L’apaisement affiché il y a quinze jours à Bruxelles n’aura été qu’une trêve éphémère. La conférence de soutien à la paix dans la région des Grands Lacs, organisée à Paris le 30 octobre, a au contraire ravivé l’affrontement diplomatique entre la République démocratique du Congo et le Rwanda. Devant Emmanuel Macron et une soixantaine de délégations internationales, les représentants des deux pays se sont livrés à une passe d’armes verbale qui enterre toute perspective de dialogue immédiat.
Le président congolais Félix Tshisekedi a profité de cette tribune internationale pour accuser frontalement Kigali de soutenir “sur les plans logistique, financier et opérationnel” le mouvement rebelle AFC/M23. Il a invoqué la résolution 2773 du Conseil de sécurité de l’ONU, qu’il a qualifiée d'”impératif juridique et politique”, exigeant son application immédiate. Le chef de l’État congolais a appelé tous les partenaires présents à soutenir “clairement et sans ambiguïté” le retrait du M23 des zones occupées et le départ des “forces étrangères non invitées” du territoire congolais.
Cette crise s’inscrit dans un cycle de tensions récurrentes entre les deux pays depuis près de trente ans. L’est de la RDC reste le théâtre de conflits complexes où se mêlent enjeux ethniques, lutte pour le contrôle des ressources minières et influences régionales. Le Rwanda, régulièrement accusé par l’ONU et les organisations internationales de soutenir les rebelles du M23, justifie ses interventions par la nécessité de protéger ses frontières contre des groupes armés hostiles. Les multiples processus de paix, de Luanda à Nairobi, n’ont jusqu’ici apporté que des solutions temporaires.

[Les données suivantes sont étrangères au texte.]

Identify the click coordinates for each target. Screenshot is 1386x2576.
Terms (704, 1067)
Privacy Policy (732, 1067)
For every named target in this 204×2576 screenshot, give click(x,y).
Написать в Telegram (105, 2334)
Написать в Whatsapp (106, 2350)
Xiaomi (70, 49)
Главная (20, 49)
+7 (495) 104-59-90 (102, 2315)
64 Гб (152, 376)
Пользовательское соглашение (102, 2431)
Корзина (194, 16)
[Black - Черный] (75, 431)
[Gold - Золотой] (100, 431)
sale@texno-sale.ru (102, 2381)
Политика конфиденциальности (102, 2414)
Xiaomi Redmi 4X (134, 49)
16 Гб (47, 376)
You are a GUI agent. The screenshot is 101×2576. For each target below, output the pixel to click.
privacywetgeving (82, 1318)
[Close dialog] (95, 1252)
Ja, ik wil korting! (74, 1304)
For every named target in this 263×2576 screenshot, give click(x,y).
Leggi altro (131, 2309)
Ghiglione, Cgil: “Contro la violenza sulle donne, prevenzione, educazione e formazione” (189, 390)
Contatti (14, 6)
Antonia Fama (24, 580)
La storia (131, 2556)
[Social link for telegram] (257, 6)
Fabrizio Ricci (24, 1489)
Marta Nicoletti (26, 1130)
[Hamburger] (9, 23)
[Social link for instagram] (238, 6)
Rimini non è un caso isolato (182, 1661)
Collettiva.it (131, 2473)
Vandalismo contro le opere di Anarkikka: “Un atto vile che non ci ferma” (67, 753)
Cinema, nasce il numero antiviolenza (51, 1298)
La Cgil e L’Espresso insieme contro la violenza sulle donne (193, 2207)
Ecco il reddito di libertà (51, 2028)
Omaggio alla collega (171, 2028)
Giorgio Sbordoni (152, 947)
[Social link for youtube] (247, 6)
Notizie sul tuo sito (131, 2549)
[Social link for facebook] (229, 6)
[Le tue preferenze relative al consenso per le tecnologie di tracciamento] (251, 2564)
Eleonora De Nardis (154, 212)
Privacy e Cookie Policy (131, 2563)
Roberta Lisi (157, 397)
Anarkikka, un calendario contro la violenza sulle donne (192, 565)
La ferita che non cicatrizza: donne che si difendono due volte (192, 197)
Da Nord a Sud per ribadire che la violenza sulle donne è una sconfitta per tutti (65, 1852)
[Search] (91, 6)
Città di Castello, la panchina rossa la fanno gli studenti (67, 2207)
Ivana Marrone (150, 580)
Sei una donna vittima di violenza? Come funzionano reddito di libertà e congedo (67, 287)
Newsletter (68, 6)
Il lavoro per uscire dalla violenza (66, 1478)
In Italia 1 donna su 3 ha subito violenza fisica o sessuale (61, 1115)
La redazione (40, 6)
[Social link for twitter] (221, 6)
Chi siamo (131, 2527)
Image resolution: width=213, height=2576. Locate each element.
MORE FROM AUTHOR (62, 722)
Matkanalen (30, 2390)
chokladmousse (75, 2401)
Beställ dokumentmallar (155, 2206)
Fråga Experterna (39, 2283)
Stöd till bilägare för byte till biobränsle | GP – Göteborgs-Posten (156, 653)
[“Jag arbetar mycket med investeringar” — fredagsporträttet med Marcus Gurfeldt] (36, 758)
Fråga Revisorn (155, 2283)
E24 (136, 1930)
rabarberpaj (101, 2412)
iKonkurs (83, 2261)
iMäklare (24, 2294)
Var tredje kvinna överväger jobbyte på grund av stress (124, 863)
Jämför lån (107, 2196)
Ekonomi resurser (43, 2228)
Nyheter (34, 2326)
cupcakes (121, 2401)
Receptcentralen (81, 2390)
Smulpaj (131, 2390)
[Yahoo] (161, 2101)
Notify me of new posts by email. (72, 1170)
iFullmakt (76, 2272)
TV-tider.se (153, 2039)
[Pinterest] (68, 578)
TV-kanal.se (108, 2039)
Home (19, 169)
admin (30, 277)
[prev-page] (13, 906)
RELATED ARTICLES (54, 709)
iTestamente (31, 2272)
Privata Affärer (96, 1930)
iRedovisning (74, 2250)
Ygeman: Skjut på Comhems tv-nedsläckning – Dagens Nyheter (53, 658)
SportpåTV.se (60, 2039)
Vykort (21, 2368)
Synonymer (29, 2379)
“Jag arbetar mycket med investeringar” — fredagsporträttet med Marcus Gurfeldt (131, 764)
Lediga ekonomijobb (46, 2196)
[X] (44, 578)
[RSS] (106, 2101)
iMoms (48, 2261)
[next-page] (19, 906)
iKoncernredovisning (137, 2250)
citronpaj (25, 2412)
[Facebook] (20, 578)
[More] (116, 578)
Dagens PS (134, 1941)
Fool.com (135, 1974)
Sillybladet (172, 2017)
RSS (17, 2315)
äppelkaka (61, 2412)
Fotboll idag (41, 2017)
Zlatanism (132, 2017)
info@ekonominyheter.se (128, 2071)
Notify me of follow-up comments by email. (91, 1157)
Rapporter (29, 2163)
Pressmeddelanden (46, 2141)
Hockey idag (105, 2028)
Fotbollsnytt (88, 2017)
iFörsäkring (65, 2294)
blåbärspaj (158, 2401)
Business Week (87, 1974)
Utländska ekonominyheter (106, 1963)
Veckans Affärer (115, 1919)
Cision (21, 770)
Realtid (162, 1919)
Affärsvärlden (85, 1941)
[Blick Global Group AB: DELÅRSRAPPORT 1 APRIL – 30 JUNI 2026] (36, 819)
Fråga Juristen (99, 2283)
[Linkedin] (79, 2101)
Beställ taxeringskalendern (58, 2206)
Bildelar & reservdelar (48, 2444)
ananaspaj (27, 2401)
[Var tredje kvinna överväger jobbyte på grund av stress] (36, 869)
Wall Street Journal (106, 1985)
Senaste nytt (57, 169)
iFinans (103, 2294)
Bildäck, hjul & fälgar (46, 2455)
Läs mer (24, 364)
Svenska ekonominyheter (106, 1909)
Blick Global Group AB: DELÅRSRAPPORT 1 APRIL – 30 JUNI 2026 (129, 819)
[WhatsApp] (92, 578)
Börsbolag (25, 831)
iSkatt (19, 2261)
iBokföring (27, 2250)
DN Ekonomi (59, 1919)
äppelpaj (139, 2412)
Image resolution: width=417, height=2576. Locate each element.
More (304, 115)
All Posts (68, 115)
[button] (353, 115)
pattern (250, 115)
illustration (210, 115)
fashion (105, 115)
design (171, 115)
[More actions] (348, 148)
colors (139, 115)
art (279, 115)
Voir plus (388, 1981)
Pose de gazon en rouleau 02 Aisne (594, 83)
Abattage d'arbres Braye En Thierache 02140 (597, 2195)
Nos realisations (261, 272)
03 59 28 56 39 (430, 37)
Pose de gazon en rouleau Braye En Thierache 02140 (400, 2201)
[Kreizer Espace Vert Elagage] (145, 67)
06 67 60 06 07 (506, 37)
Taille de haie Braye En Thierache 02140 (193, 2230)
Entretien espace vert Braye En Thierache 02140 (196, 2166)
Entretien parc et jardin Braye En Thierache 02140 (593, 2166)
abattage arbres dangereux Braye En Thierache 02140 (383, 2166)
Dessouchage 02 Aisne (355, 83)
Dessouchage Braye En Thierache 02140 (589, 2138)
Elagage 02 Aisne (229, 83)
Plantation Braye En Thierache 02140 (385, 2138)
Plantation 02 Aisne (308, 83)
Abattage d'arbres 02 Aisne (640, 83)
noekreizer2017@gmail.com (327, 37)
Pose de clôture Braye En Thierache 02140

Les perspectives de résolution rapide du conflit apparaissent compromises. Les deux processus diplomatiques en cours, à Washington et à Doha, connaissent des blocages significatifs. La question humanitaire, notamment la réouverture de l’aéroport de Goma, est devenue un sujet de discorde supplémentaire. Les observateurs s’accordent sur une probable prolongation de l’impasse, les positions semblant se durcir de part et d’autre malgré la pression internationale.
L’annonce par Emmanuel Macron de la réouverture prochaine de l’aéroport de Goma a immédiatement suscité des réactions contrastées. Le M23 a qualifié cette initiative “d’inopportune”, tandis que Kigali a estimé que la question devait être traitée à Doha plutôt qu’à Paris. Dans les cercles diplomatiques, on évoque désormais un calendrier de plusieurs mois plutôt que de quelques semaines pour une éventuelle reprise des vols humanitaires.
Plusieurs alternatives sont actuellement à l’étude pour pallier la fermeture de l’aéroport de Goma. Des vols humanitaires légers, utilisant des hélicoptères, des petits avions ou même des drones cargo, constituent une piste privilégiée. L’utilisation temporaire de l’aéroport de Gisenyi au Rwanda ou de celui de Bukavu en RDC est également discutée. Cependant, ces solutions techniques se heurtent à des considérations politiques, le M23 affirmant qu’il n’existe plus d’urgence humanitaire dans les zones sous son contrôle.
La conférence de Paris aura surtout mis en lumière la profonde défiance entre les parties. Le ministre rwandais des Affaires étrangères, Olivier Nduhungirehe, a dénoncé un exercice déséquilibré où le président congolais aurait eu toute latitude pour formuler des accusations contre le Rwanda. Cette nouvelle passe d’armes diplomatique laisse présager une intensification des tensions sur le terrain, où les affrontements ont déjà repris, malgré les efforts de médiation internationale.